#### EXERCISE AIM
The answer is to be the data that follows, transcribed exactly, minus its pictures.

#### RECORDS PROVIDED
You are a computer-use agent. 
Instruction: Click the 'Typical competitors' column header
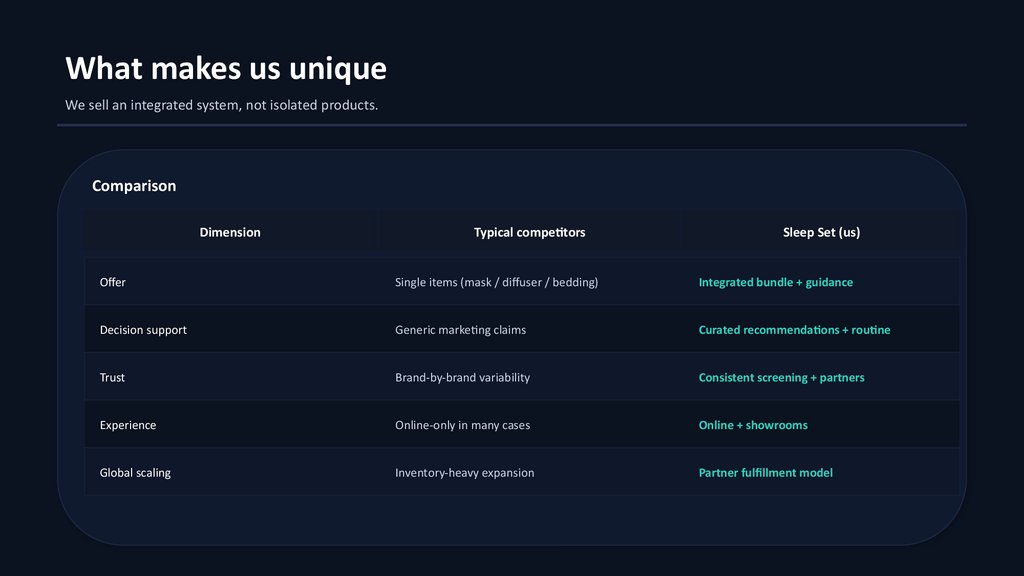pyautogui.click(x=529, y=232)
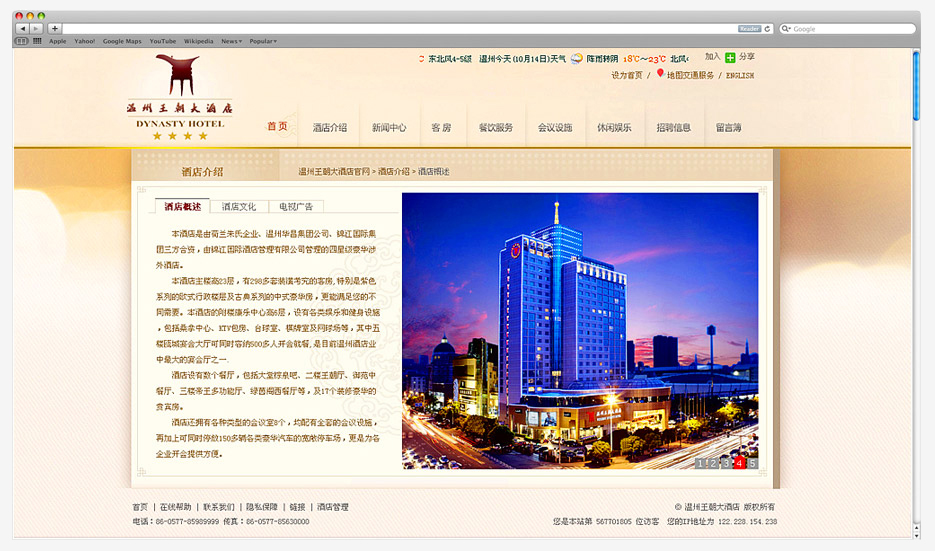The width and height of the screenshot is (935, 551).
Task: Click the 联系我们 footer link
Action: pyautogui.click(x=219, y=507)
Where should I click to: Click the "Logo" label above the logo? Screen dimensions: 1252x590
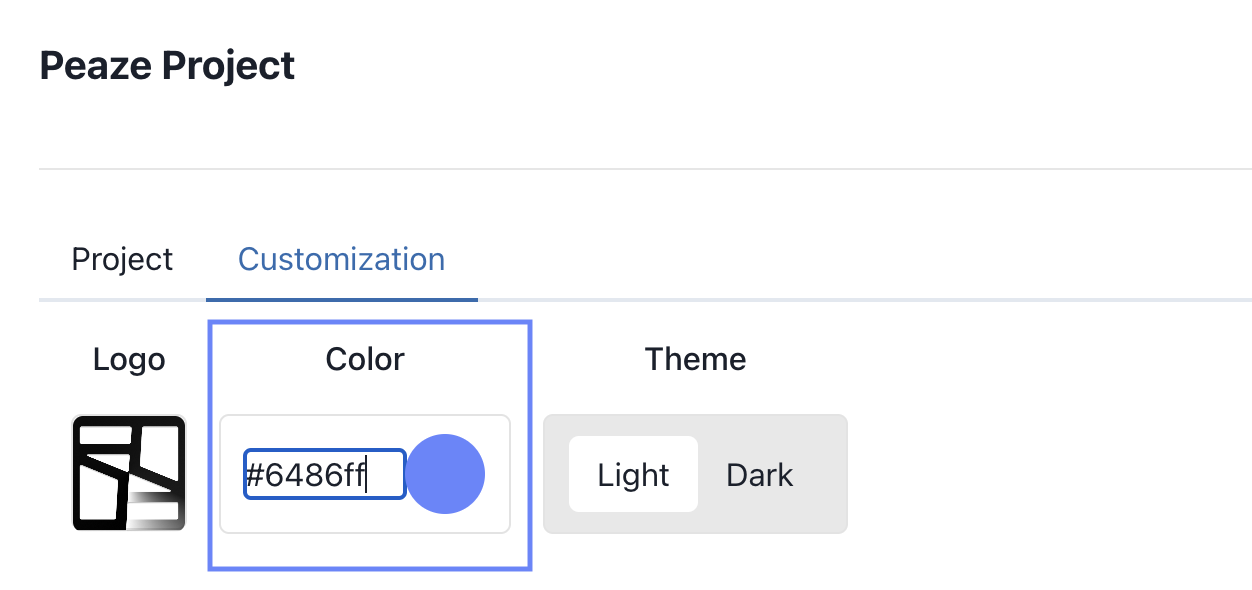pos(129,359)
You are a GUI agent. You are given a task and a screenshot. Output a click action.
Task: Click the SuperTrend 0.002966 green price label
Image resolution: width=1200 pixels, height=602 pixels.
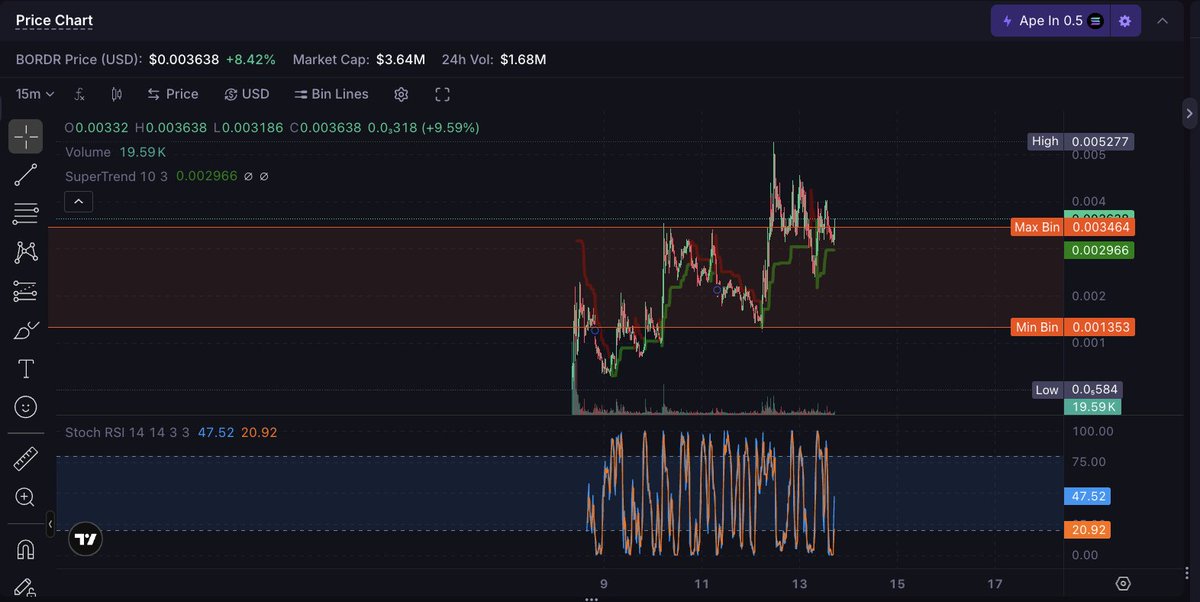[x=1099, y=250]
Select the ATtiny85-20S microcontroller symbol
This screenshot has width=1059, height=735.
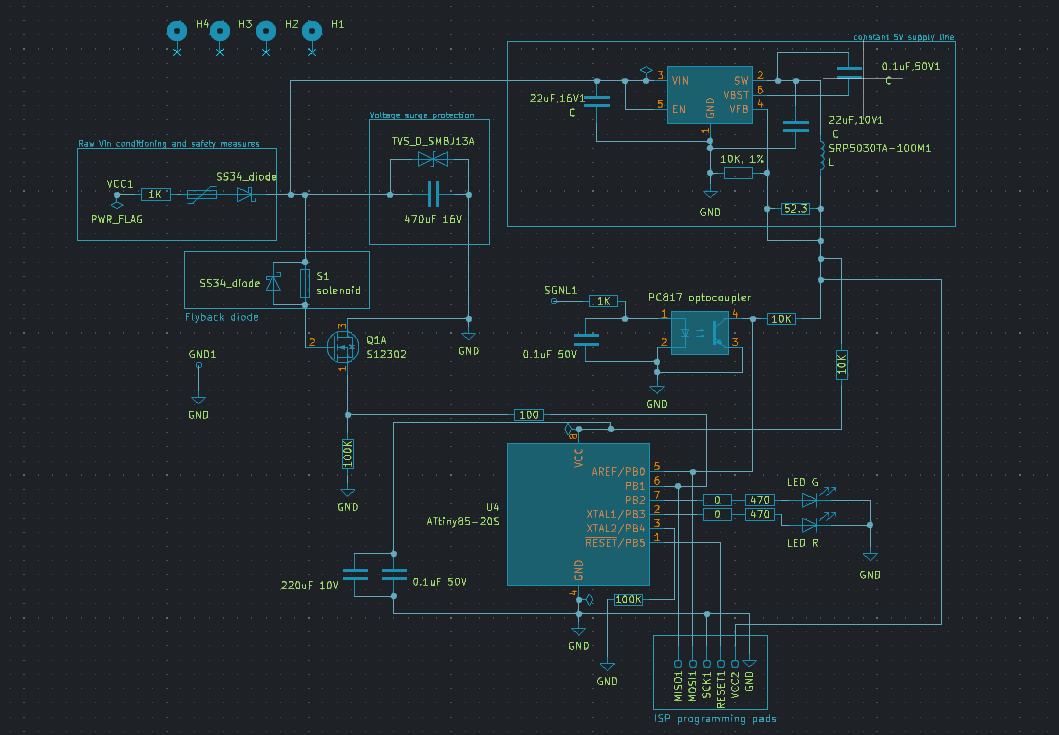pyautogui.click(x=578, y=514)
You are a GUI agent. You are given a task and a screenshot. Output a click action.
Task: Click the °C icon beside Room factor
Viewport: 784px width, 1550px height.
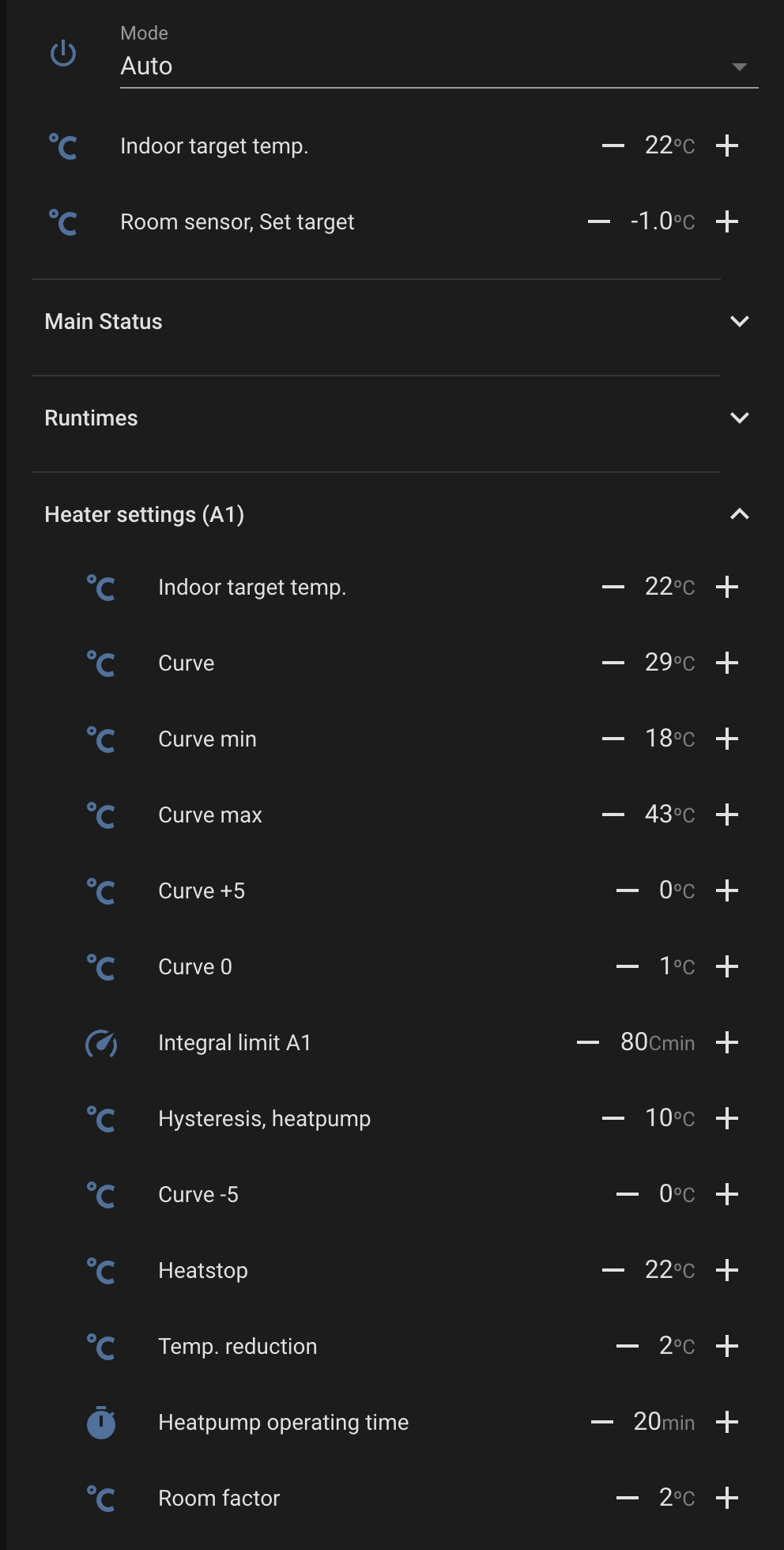[101, 1499]
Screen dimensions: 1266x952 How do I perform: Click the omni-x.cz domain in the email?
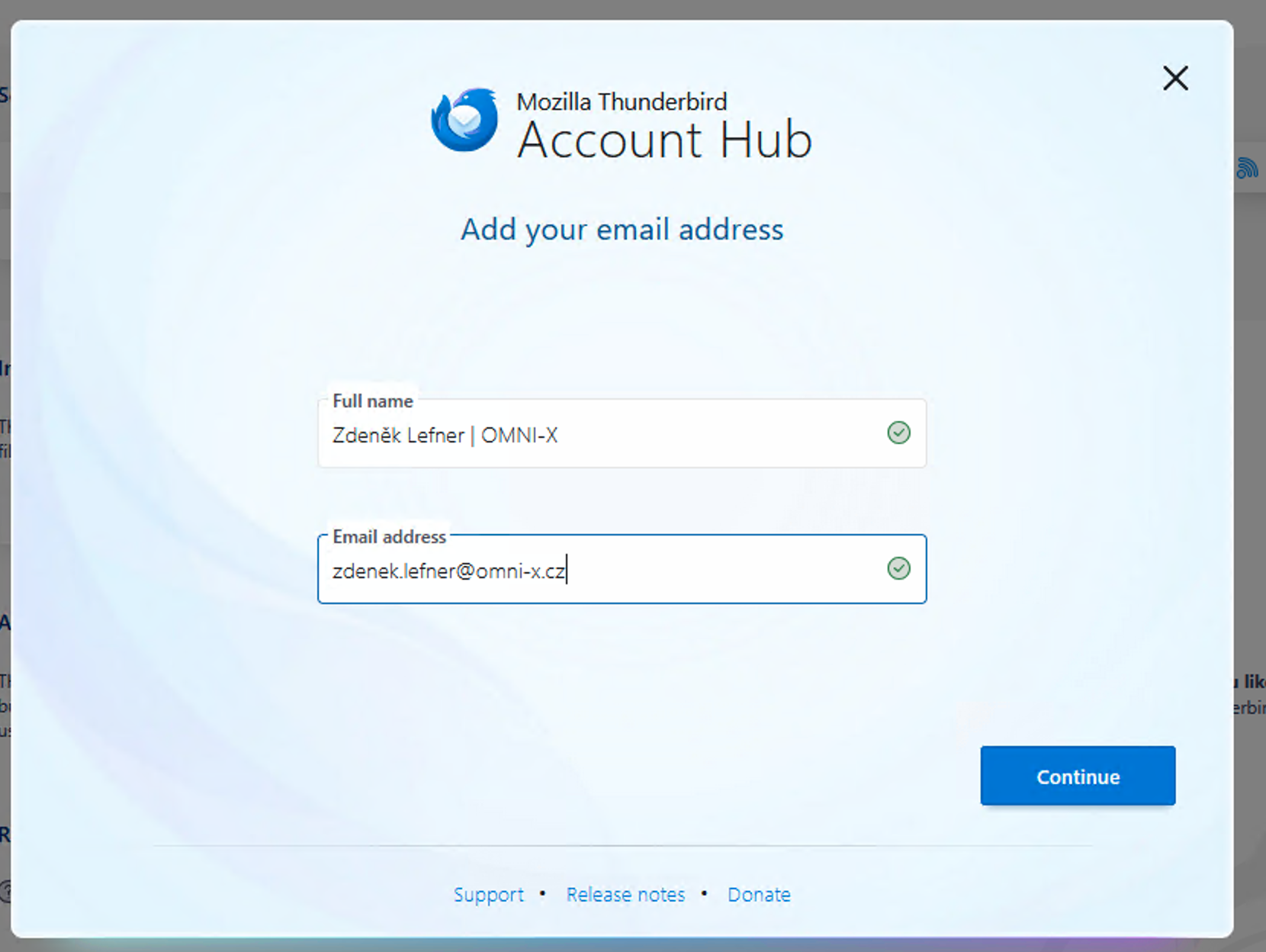point(521,571)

#### EXERCISE OUTPUT
You are a computer-use agent. 
Instruction: Click the 'Typical competitors' column header
pyautogui.click(x=529, y=232)
The width and height of the screenshot is (935, 551).
Task: Click the 联系我们 footer link
Action: pyautogui.click(x=219, y=507)
Where should I click to: Click the "Logo" label above the logo? Screen dimensions: 1252x590
pos(129,359)
You are a GUI agent. You are given a task and a screenshot. Output a click action.
Task: Click the SuperTrend 0.002966 green price label
Image resolution: width=1200 pixels, height=602 pixels.
[x=1099, y=250]
Select the ATtiny85-20S microcontroller symbol
This screenshot has width=1059, height=735.
pyautogui.click(x=578, y=514)
You are a GUI agent. You are given a task and a screenshot. Output a click action.
Task: Click the °C icon beside Room factor
Viewport: 784px width, 1550px height.
[101, 1499]
Screen dimensions: 1266x952 How do I perform: Click the omni-x.cz domain in the email?
point(521,571)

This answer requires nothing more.